# Due diligence check list to invest in multi family properties



## Nugpot (Mar 16, 2015)

Hi,

I'm still new and educating myself in the field of investing in multi family properties. 
I was wondering if there's anything out there or if anyone is willing to share their knowledge and expertise in the process/checklist that we need to go through in securing a investment property(in terms of financial and legal)
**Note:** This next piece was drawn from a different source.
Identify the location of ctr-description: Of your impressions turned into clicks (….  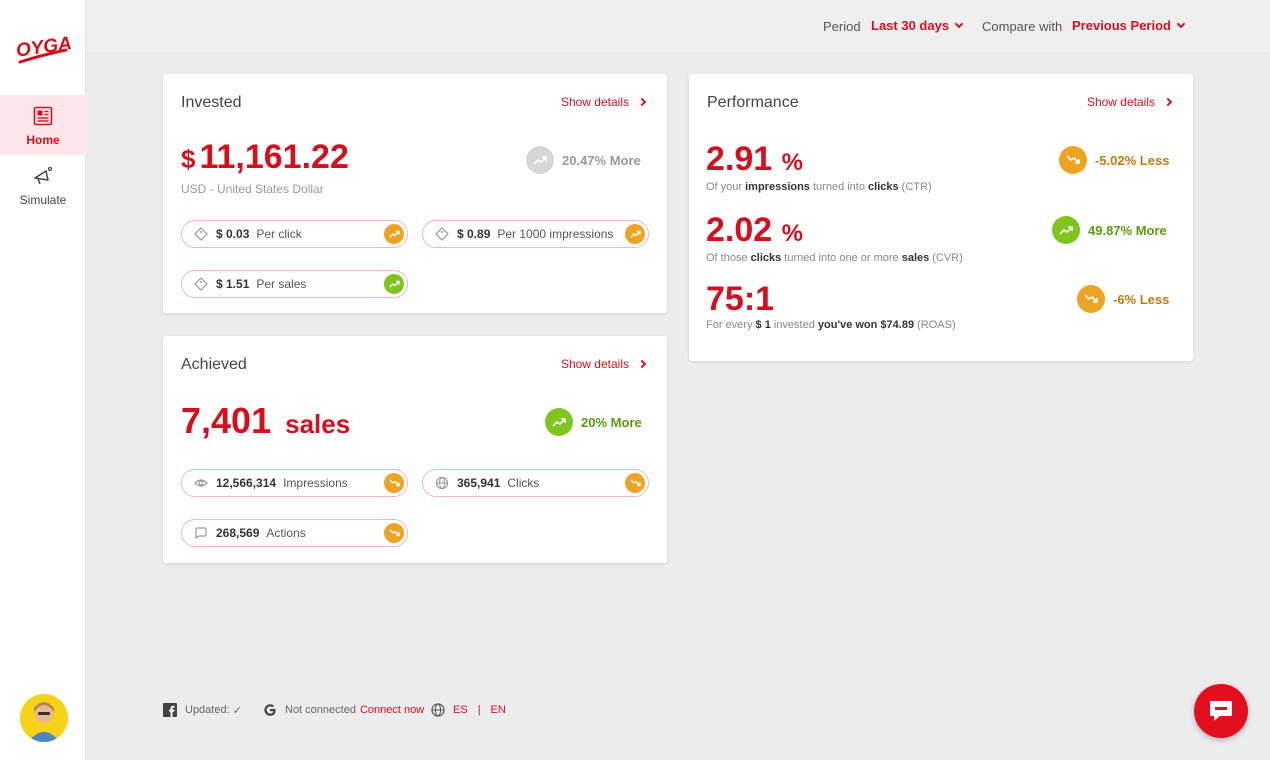
(819, 187).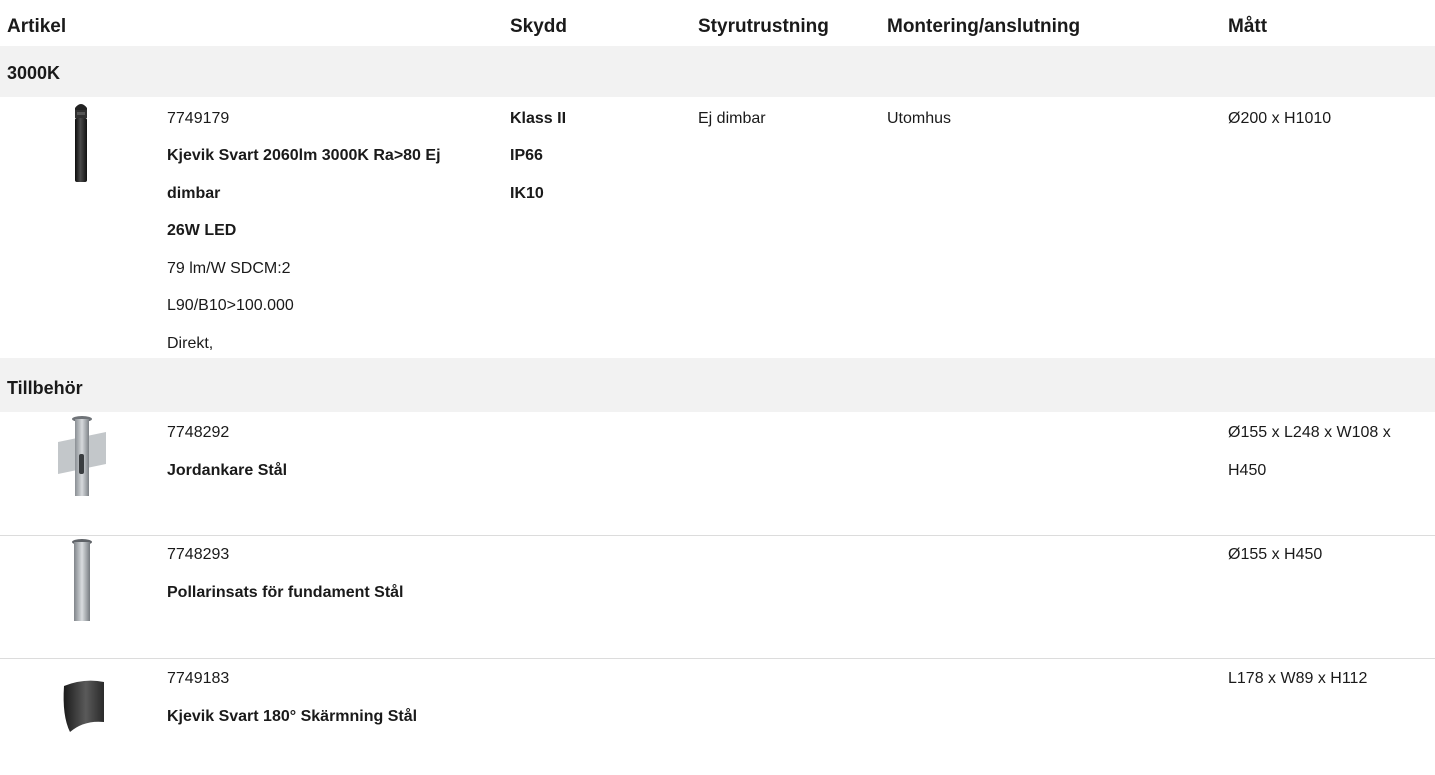 The width and height of the screenshot is (1435, 775). Describe the element at coordinates (1280, 118) in the screenshot. I see `dimensions: Ø200 x H1010` at that location.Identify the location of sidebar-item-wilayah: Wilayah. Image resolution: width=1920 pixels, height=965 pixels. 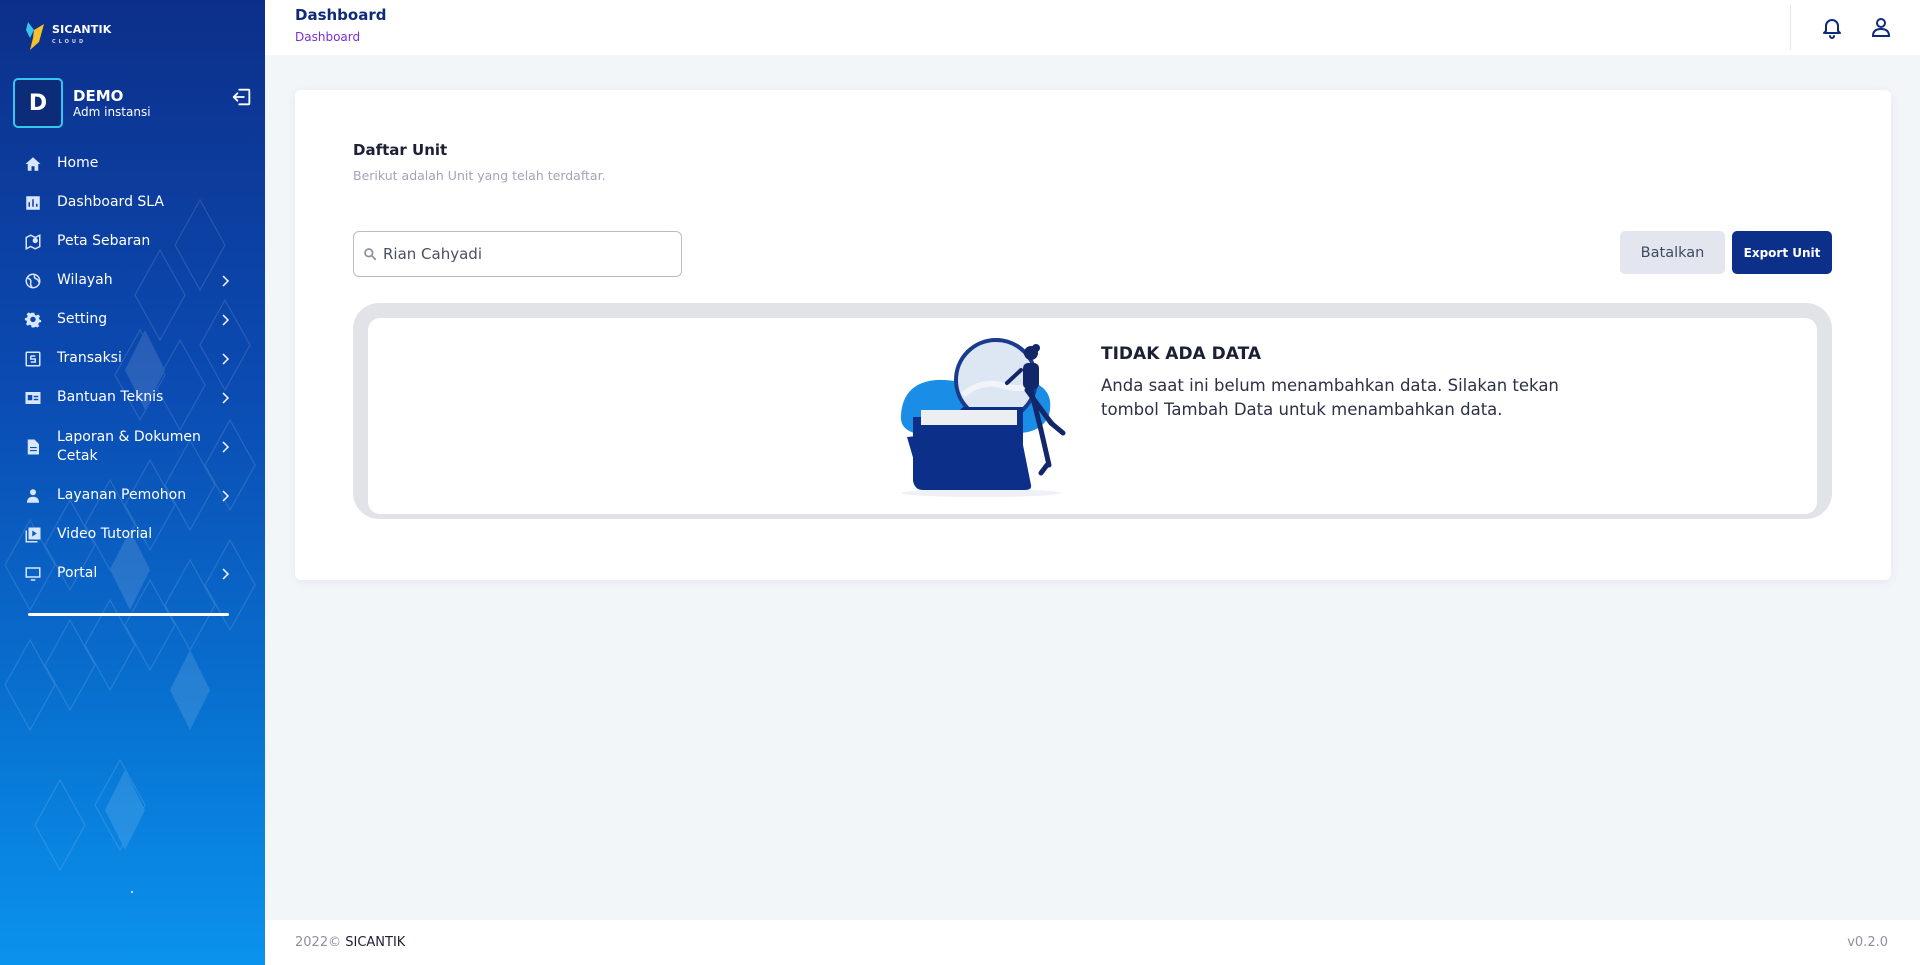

For example: the documents we should ask for .. like
1. rent role
2. financial statements
3. tax returns
4. what other doc's?
5. legal doc's?

Thanks
Jay


----------



## Cal (Jun 17, 2009)

Given some of your questions, you should probably consider an inspection of the premises by a professional.....In regards to a formal checklist, I am sure that Just a Guy or Berubeland have what you are looking for.


----------



## dougboswell (Oct 25, 2010)

You should talk to a commercial real estate agent who will have the specific knowledge of what documentation al seller must present to a potential buyer. He/she can also advise you on the legal and financial aspects.


----------



## gt_23 (Jan 18, 2014)

I'm assuming you mean commercial multifamily, not residential multifamily. The agent who lists the property puts together a package with all the required information. Not sure what you mean by legal docs and I don't think it's typical for the seller to show you his tax returns, I definitely wouldn't.
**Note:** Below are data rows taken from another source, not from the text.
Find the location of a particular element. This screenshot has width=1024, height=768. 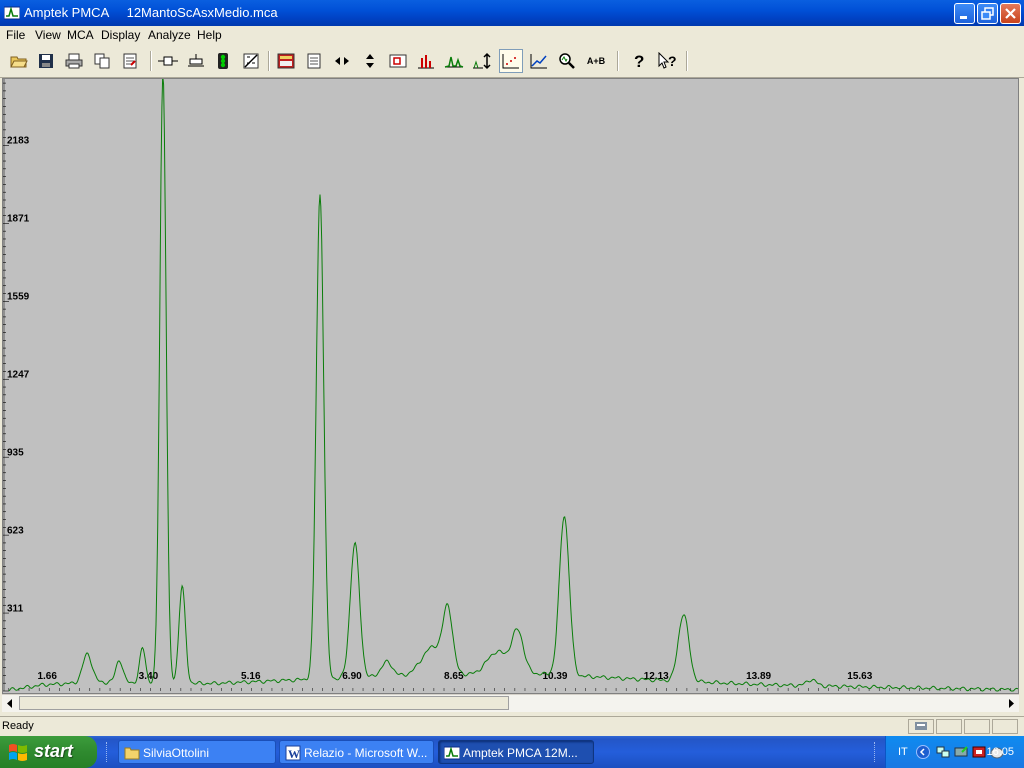

save-button is located at coordinates (46, 61).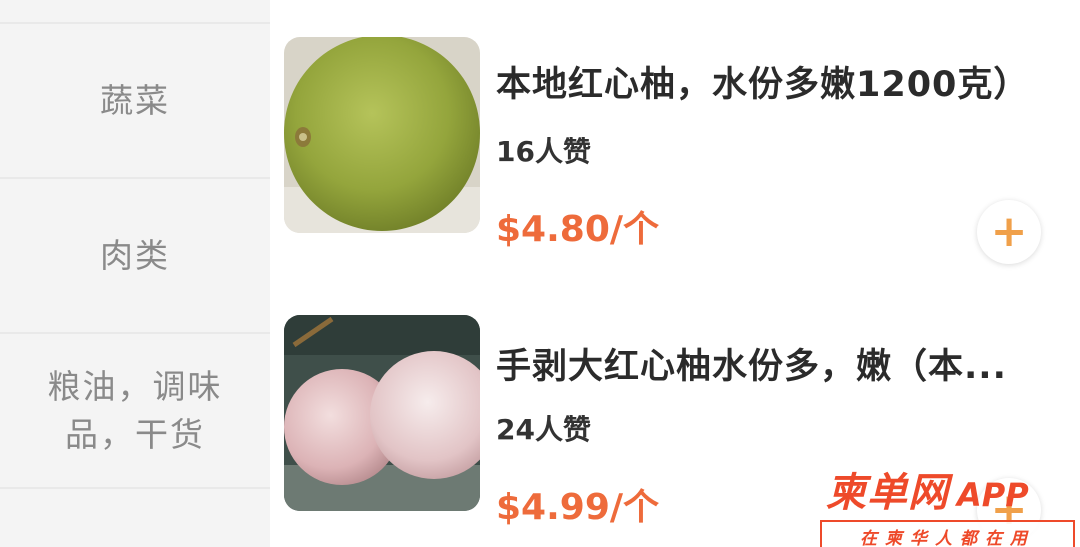 The height and width of the screenshot is (547, 1080). What do you see at coordinates (135, 517) in the screenshot?
I see `sidebar-item-next` at bounding box center [135, 517].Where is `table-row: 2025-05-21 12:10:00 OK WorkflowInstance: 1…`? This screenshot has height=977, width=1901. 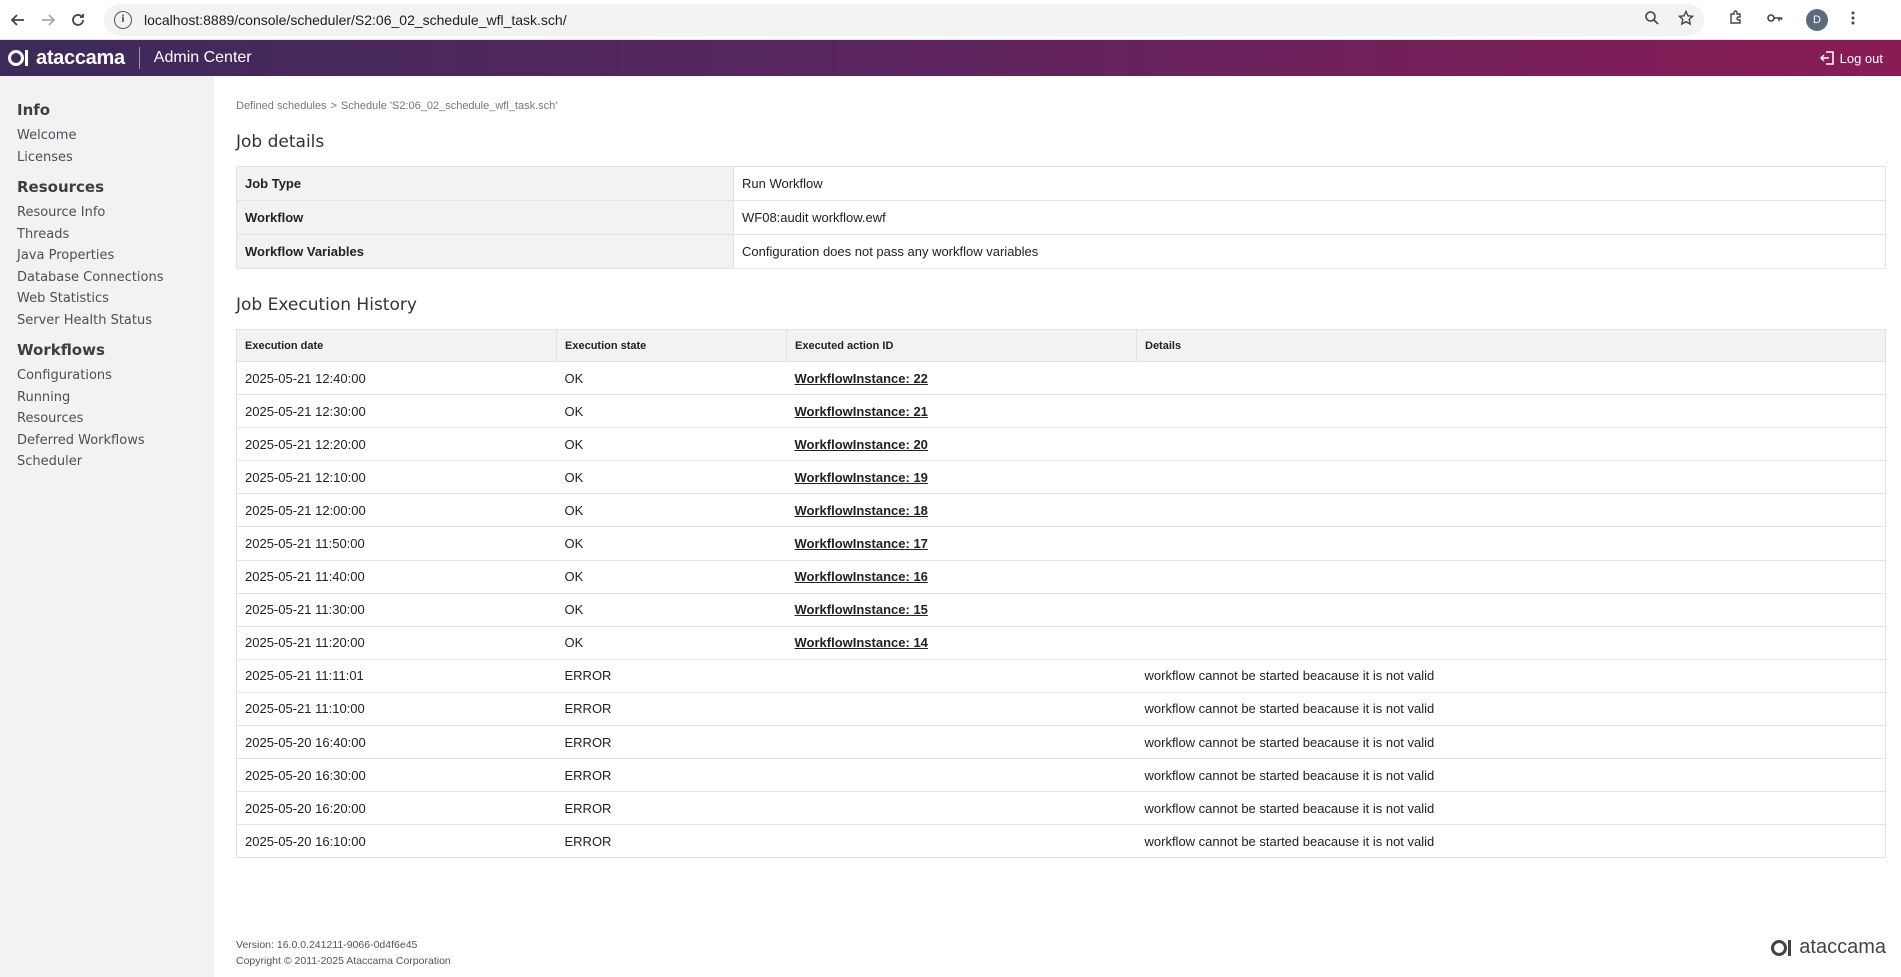 table-row: 2025-05-21 12:10:00 OK WorkflowInstance: 1… is located at coordinates (1061, 478).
Quality multifamily buildings usually don't last long on the market, so you need to act fast. Here's the typical sequence of events:

1) Seller's agent lists property
2) Ask for listing package from your agent or selling agent. Do preliminary analysis of the property, although on commercial deals (where financing terms vary quite a bit) you can't be absolutely sure of the value at this stage.
3) View the property. If interested, submit the package to a commercial mortgage broker. They can analyze the deal and get back to you with rough financing terms in 24-48 hrs.
4) Submit an offer. Get it accepted conditionally.
5) Complete due diligence, appraisal, final financing terms
6) Close or bail-out given #5

You should aim to complete 1-4 in less than a week. Anything longer (and asking for endless documents) is likely to ensure someone else scoops up the property before you.


----------



## Nugpot (Mar 16, 2015)

Thanks everyone ...

Appreciate your feedback.

Jay


----------